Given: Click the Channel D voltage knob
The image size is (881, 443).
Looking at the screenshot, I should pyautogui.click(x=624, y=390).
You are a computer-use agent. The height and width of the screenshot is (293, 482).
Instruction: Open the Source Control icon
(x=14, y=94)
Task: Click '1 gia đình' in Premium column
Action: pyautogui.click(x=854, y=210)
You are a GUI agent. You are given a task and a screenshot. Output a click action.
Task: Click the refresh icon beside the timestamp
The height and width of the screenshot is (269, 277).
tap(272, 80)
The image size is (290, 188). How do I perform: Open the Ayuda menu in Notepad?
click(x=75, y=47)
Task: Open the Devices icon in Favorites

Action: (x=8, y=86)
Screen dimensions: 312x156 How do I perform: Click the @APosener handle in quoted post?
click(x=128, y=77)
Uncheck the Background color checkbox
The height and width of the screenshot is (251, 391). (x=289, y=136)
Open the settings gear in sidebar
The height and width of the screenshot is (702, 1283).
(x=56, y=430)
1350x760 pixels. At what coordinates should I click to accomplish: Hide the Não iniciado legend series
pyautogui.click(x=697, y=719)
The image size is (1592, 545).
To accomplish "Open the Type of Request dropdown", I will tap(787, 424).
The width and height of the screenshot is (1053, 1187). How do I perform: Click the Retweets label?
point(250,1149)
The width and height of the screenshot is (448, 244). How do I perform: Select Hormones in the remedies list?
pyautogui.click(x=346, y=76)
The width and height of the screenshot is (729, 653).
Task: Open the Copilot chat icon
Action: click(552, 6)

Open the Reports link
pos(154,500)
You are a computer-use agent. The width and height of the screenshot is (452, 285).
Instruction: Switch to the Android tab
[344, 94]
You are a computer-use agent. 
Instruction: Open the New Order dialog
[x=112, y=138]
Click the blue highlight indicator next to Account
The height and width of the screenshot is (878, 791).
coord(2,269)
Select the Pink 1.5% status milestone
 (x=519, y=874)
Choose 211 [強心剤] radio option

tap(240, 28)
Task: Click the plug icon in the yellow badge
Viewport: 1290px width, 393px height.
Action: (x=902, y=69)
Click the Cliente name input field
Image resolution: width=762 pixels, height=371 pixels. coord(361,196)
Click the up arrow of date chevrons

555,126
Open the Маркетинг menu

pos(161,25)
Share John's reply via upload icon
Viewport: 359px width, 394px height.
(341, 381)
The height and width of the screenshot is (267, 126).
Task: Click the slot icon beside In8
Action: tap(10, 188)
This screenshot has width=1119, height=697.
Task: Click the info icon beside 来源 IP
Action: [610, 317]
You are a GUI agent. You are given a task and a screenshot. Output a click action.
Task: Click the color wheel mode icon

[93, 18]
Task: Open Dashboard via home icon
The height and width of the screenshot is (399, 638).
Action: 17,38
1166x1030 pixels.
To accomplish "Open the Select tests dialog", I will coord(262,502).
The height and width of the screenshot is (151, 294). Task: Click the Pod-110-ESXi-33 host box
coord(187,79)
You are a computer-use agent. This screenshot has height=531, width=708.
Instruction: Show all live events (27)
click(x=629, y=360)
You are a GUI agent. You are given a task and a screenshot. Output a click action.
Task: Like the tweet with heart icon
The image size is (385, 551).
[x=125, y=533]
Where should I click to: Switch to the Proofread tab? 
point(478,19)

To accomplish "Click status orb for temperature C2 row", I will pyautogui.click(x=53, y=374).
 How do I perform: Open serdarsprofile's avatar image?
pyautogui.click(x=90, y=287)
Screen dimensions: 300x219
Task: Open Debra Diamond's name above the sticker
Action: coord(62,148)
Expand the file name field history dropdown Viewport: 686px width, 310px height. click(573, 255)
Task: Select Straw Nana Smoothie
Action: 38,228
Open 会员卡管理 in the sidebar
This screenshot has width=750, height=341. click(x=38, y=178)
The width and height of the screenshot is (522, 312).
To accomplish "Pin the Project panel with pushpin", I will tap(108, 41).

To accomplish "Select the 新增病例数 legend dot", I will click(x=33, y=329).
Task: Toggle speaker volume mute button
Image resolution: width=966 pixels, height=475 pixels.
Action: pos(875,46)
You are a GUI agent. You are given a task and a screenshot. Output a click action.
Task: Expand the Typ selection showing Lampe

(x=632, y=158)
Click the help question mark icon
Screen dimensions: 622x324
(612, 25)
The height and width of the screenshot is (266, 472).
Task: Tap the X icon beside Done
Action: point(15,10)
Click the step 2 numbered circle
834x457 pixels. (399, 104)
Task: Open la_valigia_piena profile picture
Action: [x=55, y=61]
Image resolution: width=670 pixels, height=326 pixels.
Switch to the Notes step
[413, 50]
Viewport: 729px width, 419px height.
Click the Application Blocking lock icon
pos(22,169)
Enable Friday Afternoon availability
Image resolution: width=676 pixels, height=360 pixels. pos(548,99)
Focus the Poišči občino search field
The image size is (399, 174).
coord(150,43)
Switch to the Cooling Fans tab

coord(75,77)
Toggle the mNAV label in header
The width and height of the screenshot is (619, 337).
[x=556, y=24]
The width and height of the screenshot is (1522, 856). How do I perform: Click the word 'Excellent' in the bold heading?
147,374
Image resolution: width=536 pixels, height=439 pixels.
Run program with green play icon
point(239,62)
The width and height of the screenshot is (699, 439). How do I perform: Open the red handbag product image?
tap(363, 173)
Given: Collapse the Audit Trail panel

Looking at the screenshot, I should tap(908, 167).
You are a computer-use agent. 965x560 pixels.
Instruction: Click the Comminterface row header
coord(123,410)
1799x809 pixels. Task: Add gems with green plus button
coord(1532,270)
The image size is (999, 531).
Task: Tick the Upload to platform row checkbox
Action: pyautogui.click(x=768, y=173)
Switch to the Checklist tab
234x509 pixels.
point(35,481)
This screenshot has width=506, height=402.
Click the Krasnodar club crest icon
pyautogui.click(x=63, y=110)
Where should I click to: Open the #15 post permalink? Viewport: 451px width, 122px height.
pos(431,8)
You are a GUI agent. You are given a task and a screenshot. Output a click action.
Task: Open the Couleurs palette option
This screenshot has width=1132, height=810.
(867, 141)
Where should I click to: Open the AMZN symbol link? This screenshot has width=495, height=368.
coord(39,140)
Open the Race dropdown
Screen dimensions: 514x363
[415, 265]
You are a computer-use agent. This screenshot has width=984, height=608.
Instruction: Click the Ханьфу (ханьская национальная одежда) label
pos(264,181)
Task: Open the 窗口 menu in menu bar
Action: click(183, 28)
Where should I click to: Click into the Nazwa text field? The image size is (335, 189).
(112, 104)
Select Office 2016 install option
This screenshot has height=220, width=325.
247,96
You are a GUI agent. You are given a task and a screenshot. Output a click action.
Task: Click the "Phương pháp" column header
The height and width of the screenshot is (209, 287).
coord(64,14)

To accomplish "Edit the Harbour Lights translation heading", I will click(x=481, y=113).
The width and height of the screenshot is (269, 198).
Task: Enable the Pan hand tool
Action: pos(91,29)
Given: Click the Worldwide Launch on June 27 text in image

> [WHAT IS EXPECTED] Filter the listing above for the string "computer" and copy every matching line.

> [FINISHED TASK]
You are a computer-use agent. The height and width of the screenshot is (293, 482).
You are a computer-use agent. The width and height of the screenshot is (452, 285).
You are a computer-use agent. 
You are a computer-use agent. This screenshot has height=531, width=708.
You are a computer-use agent. 965x560 pixels.
You are a computer-use agent. This screenshot has width=984, height=608.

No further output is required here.